▸ Brief
Copy every one of the records below word for word, keeping each line as it stands.

▸ Given records
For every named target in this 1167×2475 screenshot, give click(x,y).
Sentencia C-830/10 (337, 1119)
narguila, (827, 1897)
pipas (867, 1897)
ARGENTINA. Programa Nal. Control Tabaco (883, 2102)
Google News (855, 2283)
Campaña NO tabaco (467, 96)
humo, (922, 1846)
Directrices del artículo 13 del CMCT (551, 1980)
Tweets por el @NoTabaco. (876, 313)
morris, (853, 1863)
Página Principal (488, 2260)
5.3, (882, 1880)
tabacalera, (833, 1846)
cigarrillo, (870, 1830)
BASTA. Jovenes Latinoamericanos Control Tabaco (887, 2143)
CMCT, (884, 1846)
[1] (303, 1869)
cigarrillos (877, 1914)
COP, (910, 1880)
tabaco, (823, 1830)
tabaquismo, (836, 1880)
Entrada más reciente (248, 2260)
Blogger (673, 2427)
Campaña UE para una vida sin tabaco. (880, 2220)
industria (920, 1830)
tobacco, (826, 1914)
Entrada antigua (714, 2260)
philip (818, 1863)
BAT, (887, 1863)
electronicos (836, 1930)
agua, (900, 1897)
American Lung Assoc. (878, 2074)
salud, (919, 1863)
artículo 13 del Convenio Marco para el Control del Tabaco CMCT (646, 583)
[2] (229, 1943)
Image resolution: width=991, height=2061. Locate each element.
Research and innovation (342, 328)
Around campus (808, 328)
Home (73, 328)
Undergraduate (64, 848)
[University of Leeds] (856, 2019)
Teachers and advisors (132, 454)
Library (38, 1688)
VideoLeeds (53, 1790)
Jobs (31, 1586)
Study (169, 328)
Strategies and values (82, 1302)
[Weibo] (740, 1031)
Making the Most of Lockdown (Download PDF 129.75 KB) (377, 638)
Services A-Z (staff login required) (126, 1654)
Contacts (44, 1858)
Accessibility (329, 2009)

▸ Result for this exercise
For every named target in this 1167×2475 screenshot, give click(x,y).
Sentencia C-830/10 (337, 1119)
narguila, (827, 1897)
pipas (867, 1897)
ARGENTINA. Programa Nal. Control Tabaco (883, 2102)
Google News (855, 2283)
Campaña NO tabaco (467, 96)
humo, (922, 1846)
Directrices del artículo 13 del CMCT (551, 1980)
Tweets por el @NoTabaco. (876, 313)
morris, (853, 1863)
Página Principal (488, 2260)
5.3, (882, 1880)
tabacalera, (833, 1846)
cigarrillo, (870, 1830)
BASTA. Jovenes Latinoamericanos Control Tabaco (887, 2143)
CMCT, (884, 1846)
[1] (303, 1869)
cigarrillos (877, 1914)
COP, (910, 1880)
tabaco, (823, 1830)
tabaquismo, (836, 1880)
Entrada más reciente (248, 2260)
Blogger (673, 2427)
Campaña UE para una vida sin tabaco. (880, 2220)
industria (920, 1830)
tobacco, (826, 1914)
Entrada antigua (714, 2260)
philip (818, 1863)
BAT, (887, 1863)
electronicos (836, 1930)
agua, (900, 1897)
American Lung Assoc. (878, 2074)
salud, (919, 1863)
artículo 13 del Convenio Marco para el Control del Tabaco CMCT (646, 583)
[2] (229, 1943)
Image resolution: width=991, height=2061. Locate each element.
Research and innovation (342, 328)
Around campus (808, 328)
Home (73, 328)
Undergraduate (64, 848)
[University of Leeds] (856, 2019)
Teachers and advisors (132, 454)
Library (38, 1688)
VideoLeeds (53, 1790)
Jobs (31, 1586)
Study (169, 328)
Strategies and values (82, 1302)
[Weibo] (740, 1031)
Making the Most of Lockdown (Download PDF 129.75 KB) (377, 638)
Services A-Z (staff login required) (126, 1654)
Contacts (44, 1858)
Accessibility (329, 2009)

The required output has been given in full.